-- start --
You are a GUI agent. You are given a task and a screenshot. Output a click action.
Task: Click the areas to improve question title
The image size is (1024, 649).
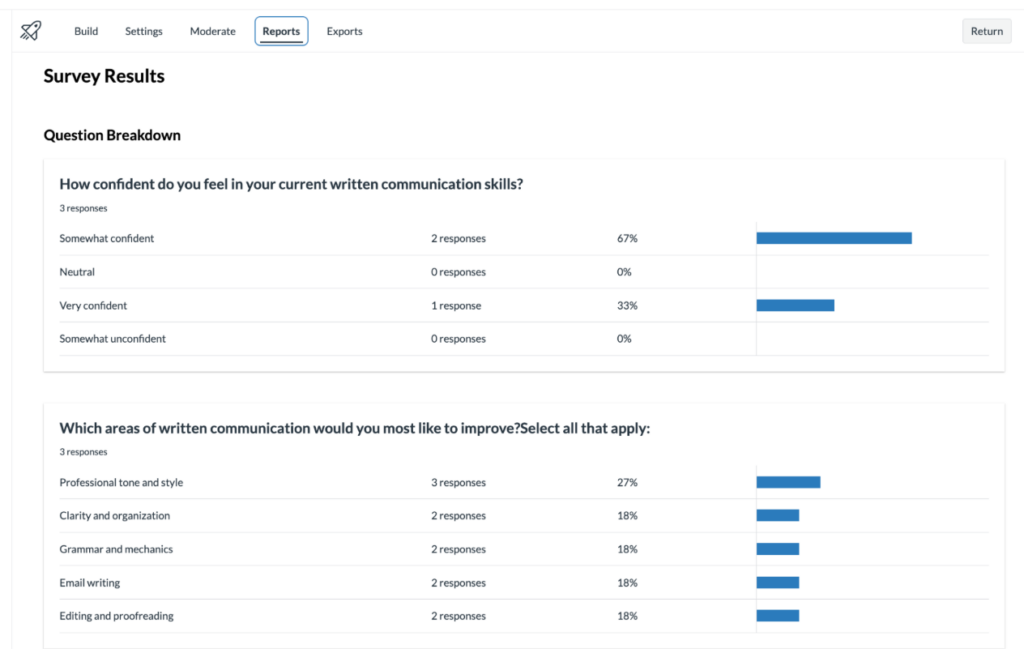pos(354,428)

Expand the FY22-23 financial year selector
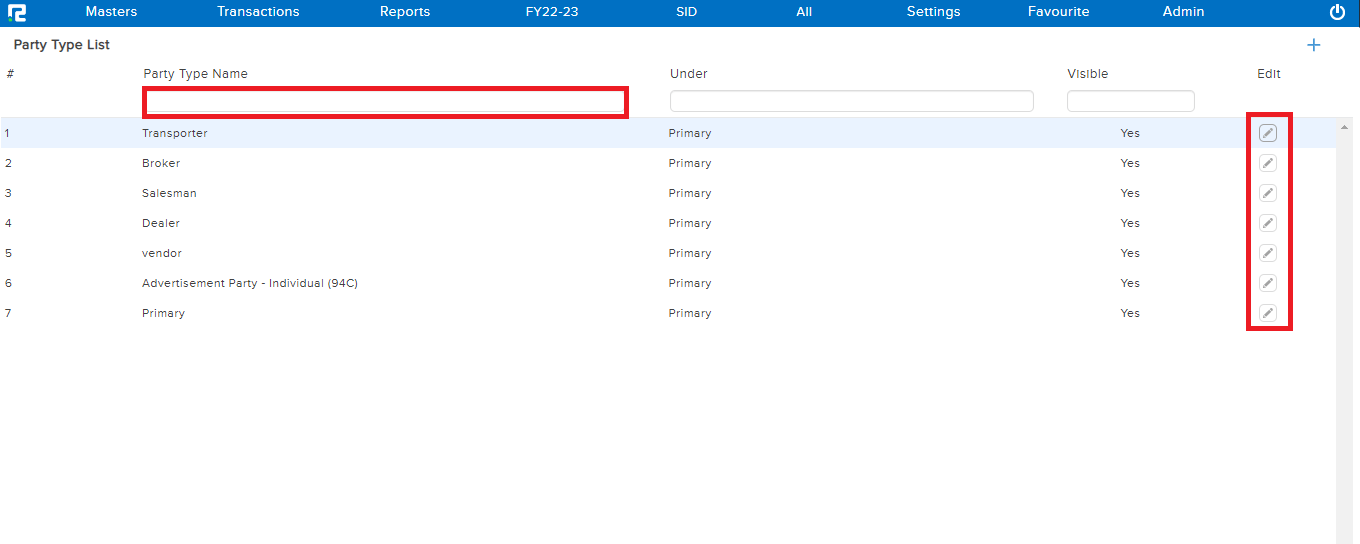coord(552,12)
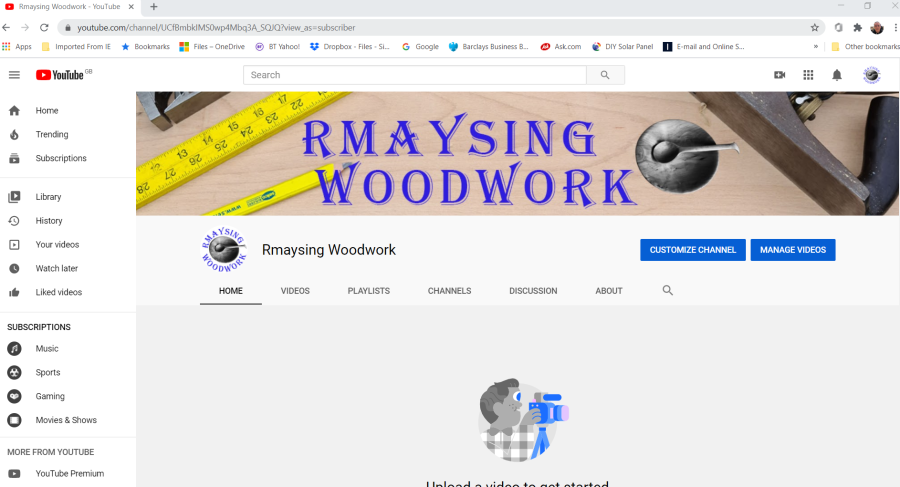
Task: Open the account avatar menu
Action: coord(871,75)
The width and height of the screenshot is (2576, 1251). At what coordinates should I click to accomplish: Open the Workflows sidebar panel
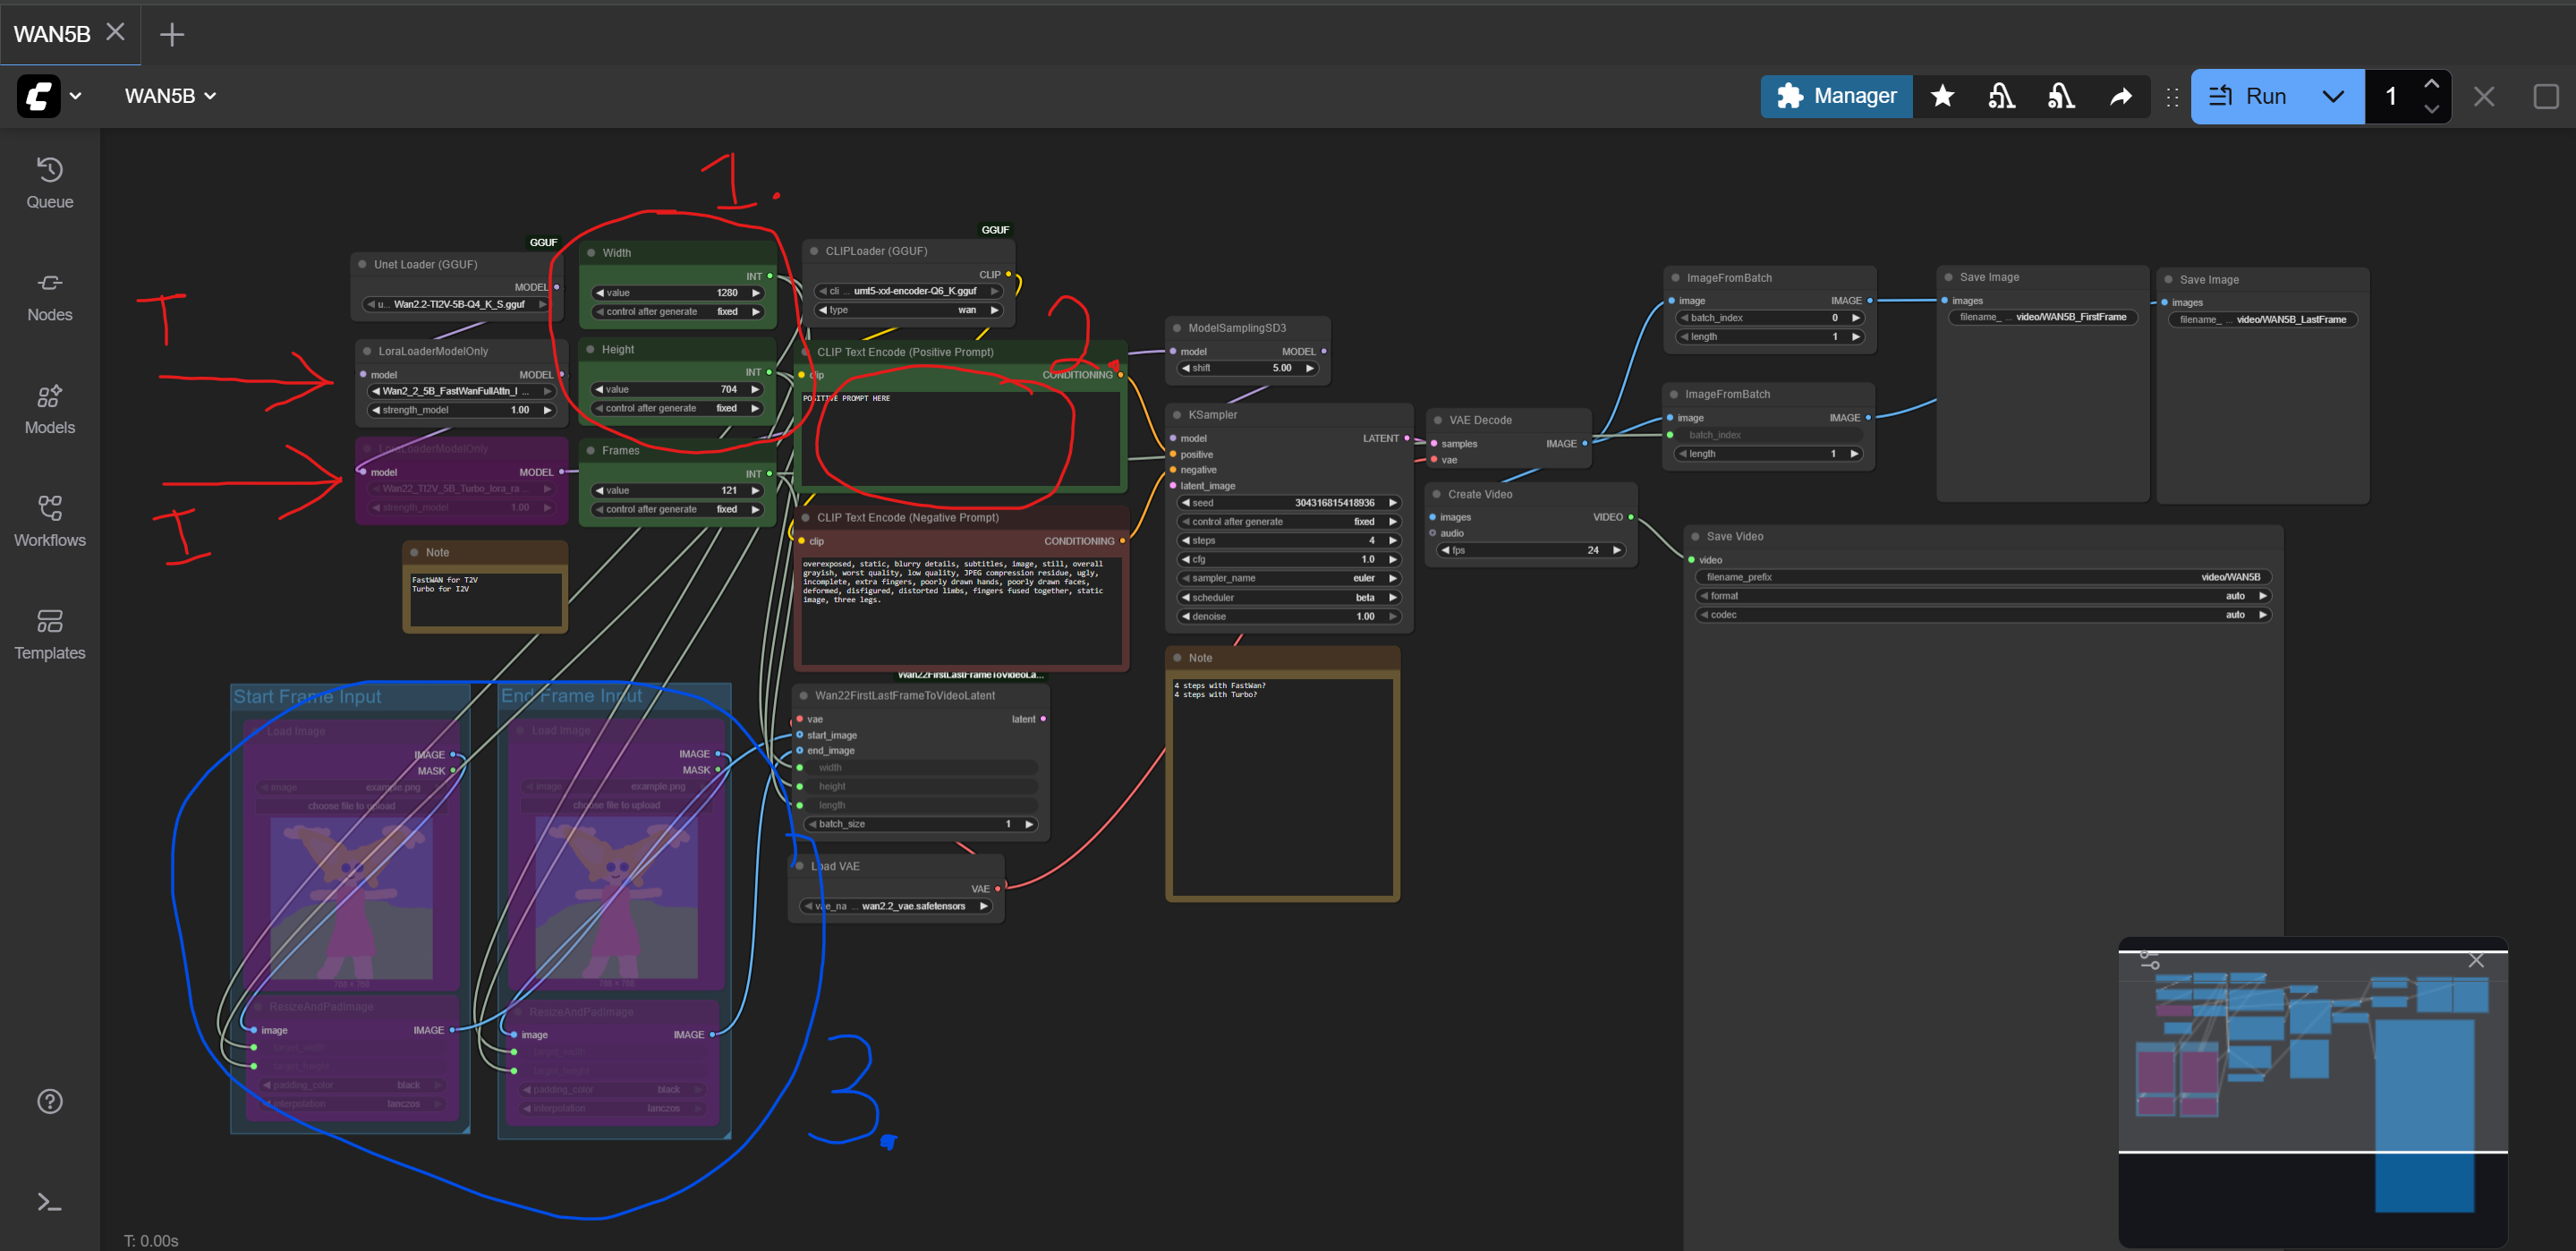point(49,522)
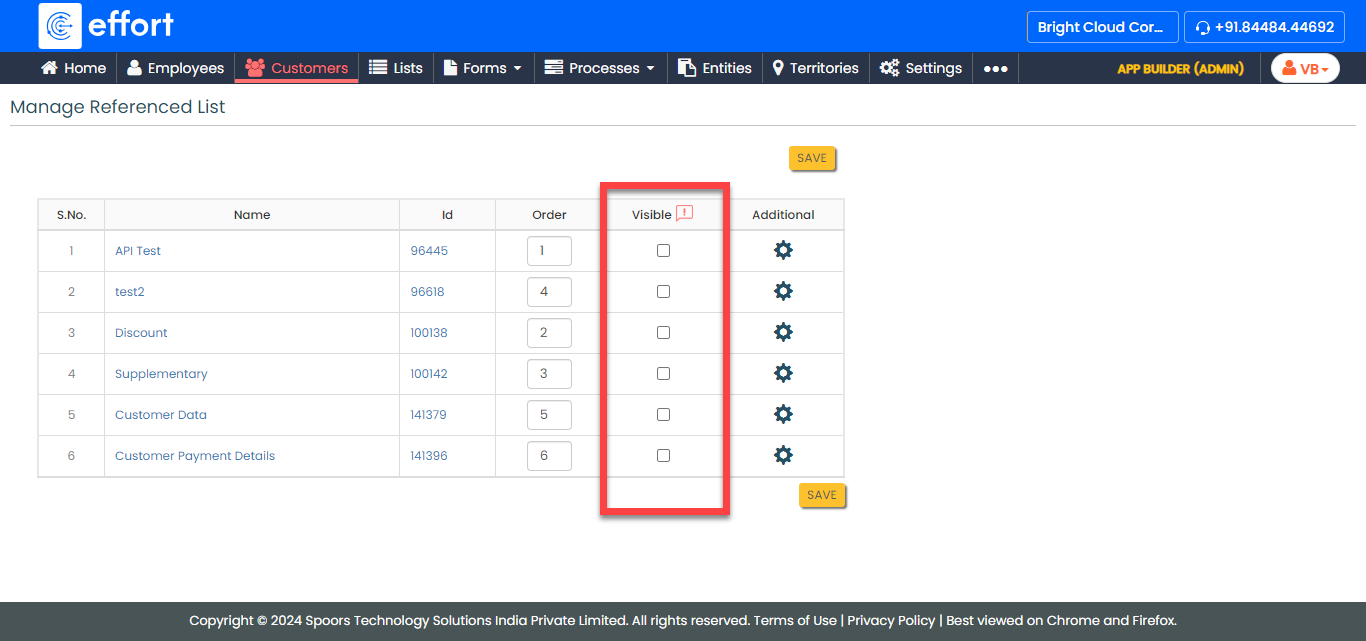The image size is (1366, 641).
Task: Expand the Forms dropdown menu
Action: pos(483,68)
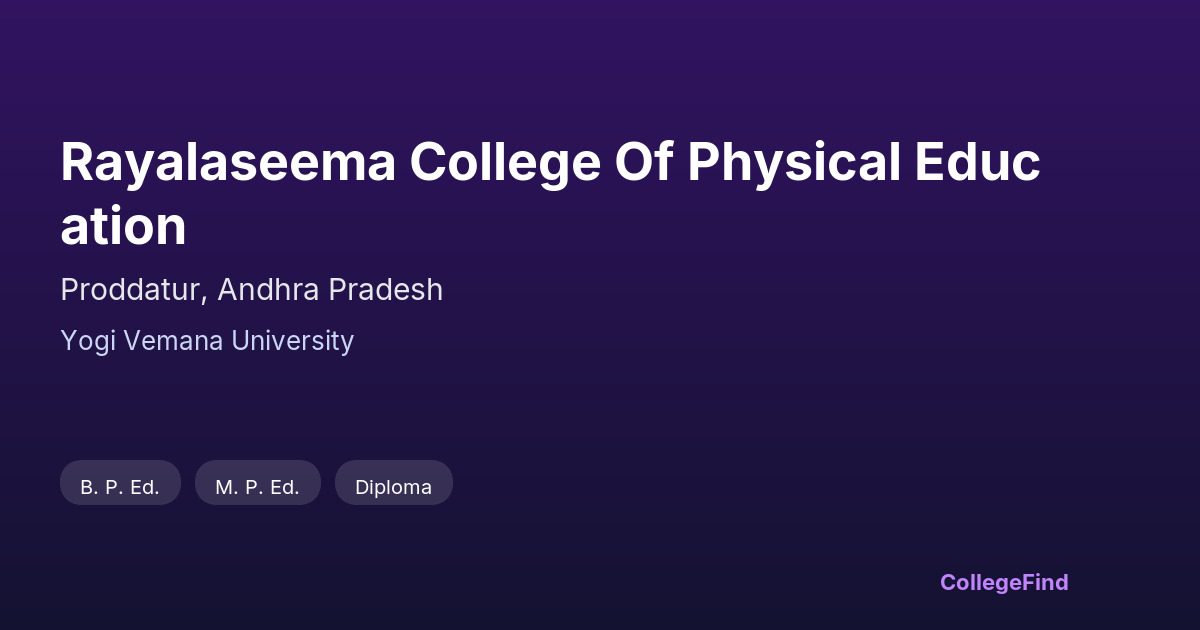Viewport: 1200px width, 630px height.
Task: Click the word 'University' in the affiliation line
Action: pyautogui.click(x=292, y=343)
-- end --
• Work to be completed
Return every line of the data above word for word, leaving out the pictures.

• Result for this task
You are a GUI agent. You are given a task and a screenshot. Output a click action.
Task: Click the areas to improve question title
The image size is (1024, 649).
pos(354,428)

Expand the FY22-23 financial year selector
coord(552,12)
Task: Open the account avatar menu
Action: coord(871,75)
The width and height of the screenshot is (2576, 1251). At what coordinates should I click to accomplish: Open the Workflows sidebar panel
point(49,522)
The image size is (1366, 641).
Task: Expand the Forms dropdown menu
Action: pos(483,68)
Viewport: 1200px width, 630px height.
Task: Click the word 'University' in the affiliation line
Action: pyautogui.click(x=292, y=343)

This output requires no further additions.